- Born: August 3, 1748 Newport, Rhode Island
- Died: May 21, 1824 (aged 75)
- Allegiance: Continental Army
- Service years: May 1775 - January 1781
- Rank: Colonel

= Henry Sherburne (colonel) =

Officer in the Continental Army during the American Revolution

Colonel Henry Sherburne (1748-1824) was an officer in the Continental Army during the American Revolutionary War. He commanded Sherburne's Additional Continental Regiment from 1777 to 1781, and served as the General Treasurer of Rhode Island from 1792 to 1807.

==Early life==
Henry Sherburne was born in Newport, Rhode Island, on August 3, 1748. He was the son of Benjamin Sherburne, a colonel in the Rhode Island Militia.

==Revolutionary War==
Sherburne was commissioned as the major of Church's Regiment (a.k.a. 3rd Rhode Island Regiment) in May 1775. He served with this unit during the Siege of Boston until it was discharged on December 31, 1775.

On January 1, 1776, he became the major of the 15th Continental Regiment. He was captured at the Battle of The Cedars near Montreal in May 1776, as the result of a plan formulated by Jean-Baptiste-Jérémie Testard Louvigny de Montigny (1741 - 1799), a son of Jacques Testard de Montigny. and was later exchanged. He was noted for his heroism at the Battle of Trenton in December 1776, where he led a successful bayonet charge. On January 1, 1777, he became the major of the 1st Rhode Island Regiment, commanded by Colonel James Varnum. He held this position for only a few days before he was given command of his own regiment.

===Sherburne's Additional Continental Regiment===
On January 12, 1777, Sherburne was commissioned as colonel of his own regiment, named Sherburne's Additional Continental Regiment, one of sixteen regiments authorized by the Continental Congress to expand the Continental Army. The regiment consisted of soldiers mostly recruited in Rhode Island, Connecticut, and Massachusetts.

The regiment was at Valley Forge, Pennsylvania, during the winter of 1777 to 1778 and was engaged at the Battle of Rhode Island in August 1778. In 1779 the regiment was stationed at West Point, New York where its soldiers built Sherburne's Redoubt, a small fortification covering the land approaches to Fort Clinton. The regiment was also located in the area around White Plains, New York.

It was also engaged at the Battle of Staten Island on January 15, 1780. It was disbanded in January 1781 when it was consolidated with the 1st and 2nd Rhode Island regiments to form the Rhode Island Regiment.

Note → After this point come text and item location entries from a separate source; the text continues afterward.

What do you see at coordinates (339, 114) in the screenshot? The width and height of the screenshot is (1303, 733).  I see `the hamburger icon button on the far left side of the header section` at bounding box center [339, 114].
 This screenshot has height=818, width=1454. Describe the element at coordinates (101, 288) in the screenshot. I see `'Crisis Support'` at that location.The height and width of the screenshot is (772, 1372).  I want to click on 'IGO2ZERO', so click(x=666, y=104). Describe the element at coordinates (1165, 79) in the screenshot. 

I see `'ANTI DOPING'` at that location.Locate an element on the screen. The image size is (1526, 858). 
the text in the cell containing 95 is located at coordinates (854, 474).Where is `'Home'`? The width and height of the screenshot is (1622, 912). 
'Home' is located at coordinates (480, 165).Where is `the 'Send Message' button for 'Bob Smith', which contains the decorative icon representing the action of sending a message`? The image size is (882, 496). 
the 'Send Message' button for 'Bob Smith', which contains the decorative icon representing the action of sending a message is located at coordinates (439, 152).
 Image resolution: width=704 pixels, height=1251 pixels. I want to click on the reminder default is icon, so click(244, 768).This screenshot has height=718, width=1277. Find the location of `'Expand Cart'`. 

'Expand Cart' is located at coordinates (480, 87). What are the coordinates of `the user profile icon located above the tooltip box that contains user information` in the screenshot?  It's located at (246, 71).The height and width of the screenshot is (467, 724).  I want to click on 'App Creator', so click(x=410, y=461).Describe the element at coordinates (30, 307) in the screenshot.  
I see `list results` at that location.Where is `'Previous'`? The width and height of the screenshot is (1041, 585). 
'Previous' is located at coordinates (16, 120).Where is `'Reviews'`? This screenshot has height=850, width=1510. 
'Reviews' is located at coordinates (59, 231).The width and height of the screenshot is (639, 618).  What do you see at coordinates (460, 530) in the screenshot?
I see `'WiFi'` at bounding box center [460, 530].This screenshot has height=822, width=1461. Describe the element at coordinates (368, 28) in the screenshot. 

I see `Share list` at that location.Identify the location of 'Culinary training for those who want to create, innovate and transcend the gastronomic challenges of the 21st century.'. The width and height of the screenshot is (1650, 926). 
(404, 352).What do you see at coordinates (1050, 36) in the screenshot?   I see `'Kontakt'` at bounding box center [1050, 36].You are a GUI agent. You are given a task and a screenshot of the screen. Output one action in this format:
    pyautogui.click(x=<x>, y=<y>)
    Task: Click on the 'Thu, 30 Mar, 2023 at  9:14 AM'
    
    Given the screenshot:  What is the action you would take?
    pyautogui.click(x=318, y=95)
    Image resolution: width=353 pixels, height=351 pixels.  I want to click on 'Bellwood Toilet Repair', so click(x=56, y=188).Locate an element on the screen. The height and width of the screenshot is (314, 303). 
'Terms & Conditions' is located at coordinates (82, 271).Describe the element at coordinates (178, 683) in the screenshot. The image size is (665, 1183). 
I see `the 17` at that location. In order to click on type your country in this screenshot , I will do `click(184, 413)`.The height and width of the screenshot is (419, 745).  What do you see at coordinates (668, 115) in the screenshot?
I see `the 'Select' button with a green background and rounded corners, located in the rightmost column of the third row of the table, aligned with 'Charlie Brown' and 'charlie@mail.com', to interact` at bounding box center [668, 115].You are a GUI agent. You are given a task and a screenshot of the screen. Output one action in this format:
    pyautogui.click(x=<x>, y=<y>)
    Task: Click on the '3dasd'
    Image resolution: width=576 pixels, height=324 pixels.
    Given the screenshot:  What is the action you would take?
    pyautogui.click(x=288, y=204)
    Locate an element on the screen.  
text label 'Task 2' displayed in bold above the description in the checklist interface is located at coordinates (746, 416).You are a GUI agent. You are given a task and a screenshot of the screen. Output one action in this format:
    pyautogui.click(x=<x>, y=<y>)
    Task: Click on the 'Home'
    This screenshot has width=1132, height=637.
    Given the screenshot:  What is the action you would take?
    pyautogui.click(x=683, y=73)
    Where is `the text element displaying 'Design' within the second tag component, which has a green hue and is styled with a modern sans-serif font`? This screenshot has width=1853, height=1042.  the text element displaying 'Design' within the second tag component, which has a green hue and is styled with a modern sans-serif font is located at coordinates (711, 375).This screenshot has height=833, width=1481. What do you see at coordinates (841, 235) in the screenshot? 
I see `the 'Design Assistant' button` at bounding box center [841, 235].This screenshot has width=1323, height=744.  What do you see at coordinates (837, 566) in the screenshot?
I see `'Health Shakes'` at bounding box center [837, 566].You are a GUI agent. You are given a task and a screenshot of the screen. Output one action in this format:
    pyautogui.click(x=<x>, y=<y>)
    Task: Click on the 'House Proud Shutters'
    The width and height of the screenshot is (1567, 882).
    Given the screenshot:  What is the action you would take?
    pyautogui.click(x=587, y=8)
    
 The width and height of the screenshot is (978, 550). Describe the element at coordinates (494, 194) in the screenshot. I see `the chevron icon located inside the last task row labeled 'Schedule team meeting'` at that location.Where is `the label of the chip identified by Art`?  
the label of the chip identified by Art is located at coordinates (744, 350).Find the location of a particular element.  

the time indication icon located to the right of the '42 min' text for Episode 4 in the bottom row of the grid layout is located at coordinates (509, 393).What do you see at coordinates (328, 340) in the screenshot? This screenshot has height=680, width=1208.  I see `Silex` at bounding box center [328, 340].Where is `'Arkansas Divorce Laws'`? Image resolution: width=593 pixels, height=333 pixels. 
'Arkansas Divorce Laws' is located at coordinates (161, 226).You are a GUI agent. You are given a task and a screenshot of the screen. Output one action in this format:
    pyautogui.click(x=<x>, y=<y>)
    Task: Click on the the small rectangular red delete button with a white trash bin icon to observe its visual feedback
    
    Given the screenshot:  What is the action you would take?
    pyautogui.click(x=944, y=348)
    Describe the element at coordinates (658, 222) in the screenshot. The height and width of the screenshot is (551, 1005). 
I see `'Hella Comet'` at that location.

Colonel Sherburne served in command of the regiment until it was disbanded on January 1, 1781. He was retired from the Continental Army at the same time since there was a surplus of higher-ranking officers.

==Post war==
Sherburne lived in Newport, Rhode Island, after the war. In 1782, he served as a deputy from Newport in the Rhode Island General Assembly. In 1783, he became an original member of the Rhode Island Society of the Cincinnati. He also served as the Society's secretary from 1784 to 1786 and as its vice president from 1786 to 1788.

In May 1785 he was commissioned as the lieutenant colonel commandant of the Newport County Regiment of the Rhode Island Militia. He held the position for one year.

On May 29, 1785 he was married to Katherine Honeyman Tweedy (1740-1815) of Newport, who was the granddaughter of Reverend James Honyman, a longtime rector of Trinity Church in Newport. Sherburne was a member of Trinity Church for most of his life.

In January 1790, shortly before Rhode Island ratified the U.S. Constitution, he wrote to President Washington asking to be appointed collector of the port of Newport. In the letter he mentioned that during the British occupation of Newport (1776-1779) his home in Newport was burned by the British which left his mother and two "maiden sisters" homeless. Sherburne did not receive the appointment. That same year, he was appointed a Justice of the Peace for Newport.

In 1792 Sherburne was elected as a vestryman of Trinity Church and in April 1794 he was appointed to the standing committee of the church. He stepped down from the church vestry in 1814 after 22 years of service and was voted "grateful thanks" by the congregation of the church for his long service. He was the owner of pew number 27.

==Public service==
Colonel Sherburne was elected in October 1792 as General Treasurer of Rhode Island by the General Assembly to fill a vacancy in the office. He was re-elected annually and served until May 1807.

On January 6, 1800, he was one of six pall bearers at a mock funeral held in Newport to honor the passing of President Washington.

In 1817 he served on a mission to negotiate with the Choctaw and Chickasaw Indians for which he received the thanks of Congress.

==Death and burial==
Colonel Sherburne died insolvent at the age of 75 on May 21, 1824. He was buried in the churchyard of Trinity Church in Newport.